Trusting God's Promise, Christmas 2



Jeremiah is the prophet of heart break and doom. He warned the people of God  to no avail. Jeremiah is the man who told God “I wish I had never been born” because being a prophet was too hard. Jeremiah, the prophet priest crying for unrepentant people is often seen as a type of Christ. The Lord Jesus also cried over Jerusalem, “How I longed to bring you under my wings and protect you from the wrath to come, but you refused!” Heart broken by their unbelief, Jesus died for us on the cross, but the temporal wrath of Jerusalem’s destruction was not averted. In 70 AD it was destroyed. I point this out because it makes today’s reading all the more powerful. This message is a-typical from Jeremiah. Warnings, even bleak warnings, are more his style, not consolation. 
God's judgment is in the air and Jerusalem, refusing to heed his warnings, is doomed. Jeremiah, never an optimist, gives us hope in God. The scattered sheep will be gathered. The ones in exile will be ransomed and redeemed. The comfort of God will be a radiant bounty, it will make old and young dance for joy. It is the image of unimaginable blessing and joy. Such a message from Jeremiah is good news indeed, especially as uttered before the fall and exile. He who faces the literal end of his nation is proclaiming good news of God’s future promise to a people not yet born!
 He is not an optimist, doom will come, but neither is he a pessimist, doom is not the final word. He is hopeful because he trusts in God's promise!


This is Paul's vision of God as well. “Blessed be God!” God is to be glorified because in Christ we have every spiritual blessing given us. He has called us into His love (making us holy and blameless). The word blameless in the Jewish Bible doesn’t mean sinless, for all are sinners, blameless means to be freed of the guilt of sin. The sin is no longer a barrier to our place in the Father’s house. In Jesus, the Son, we are adopted as sons and daughters. Adoption in the ancient world had a more political function. It was a means to improve a person's status. We are the children of God. Children of the Kingdom, our future includes every imaginable blessing, but the future has already begun. We have been taken from the world into a new realm, with full status as a child of the King of Kings!

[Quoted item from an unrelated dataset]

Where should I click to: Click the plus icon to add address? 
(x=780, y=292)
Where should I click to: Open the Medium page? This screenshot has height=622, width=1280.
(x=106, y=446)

I know a father with a college age son. He told his son, you are stronger than me now. The boy replied, not yet, but someday I will be. This story is the cycle of life, each man dreams that his son will become a better man than He is, that His son will make fewer mistakes and do greater things. It is the mythological core of the story of Lancelot and Galahad! And it is the promise of Jesus.
 
“Truly, truly, I say to you, whoever believes in me will also do the works that I do; and greater works than these will he do, because I am going to the Father. John 14:12

The church has a task to believe Jesus is telling the truth. We must embrace the promise of God and believe, here and now, with a rational mind and inquiring heart. [We must avoid simple minded delusions and fantasies. We must also beware of the cynicism and skepticism of an unbelieving heart.] Faith unlocks the power of God's Kingdom in each of our lives.

How can we do more than Jesus? Because He is reigning in heaven, working in and through us!
God in Jesus has blessed us with every spiritual blessing. Every one of them. So like Paul let us pray thanks and praise, praise and thanks. Let us glorify the God who has given us, in Christ, every blessing in the heaven. Let us trust God at His word and open to receive every spiritual blessing. Let us live in “the immeasurable greatness of His power for us who believe.” As we believe more, and more boldly live the promises, then we will see that power in Jesus at work in and through us.

Like Paul and Jeremiah we live in a time when our own "city of God" (wherever we live) is threatened by unbelief and unfaithfulness. We have seen the promise fulfilled in Jesus and know that Jeremiah's hopes have a sure foundation. We also know the dark reality of sin and unbelief. Each day is precious and so we do not want to waste even one. Let us live now as the servants of God.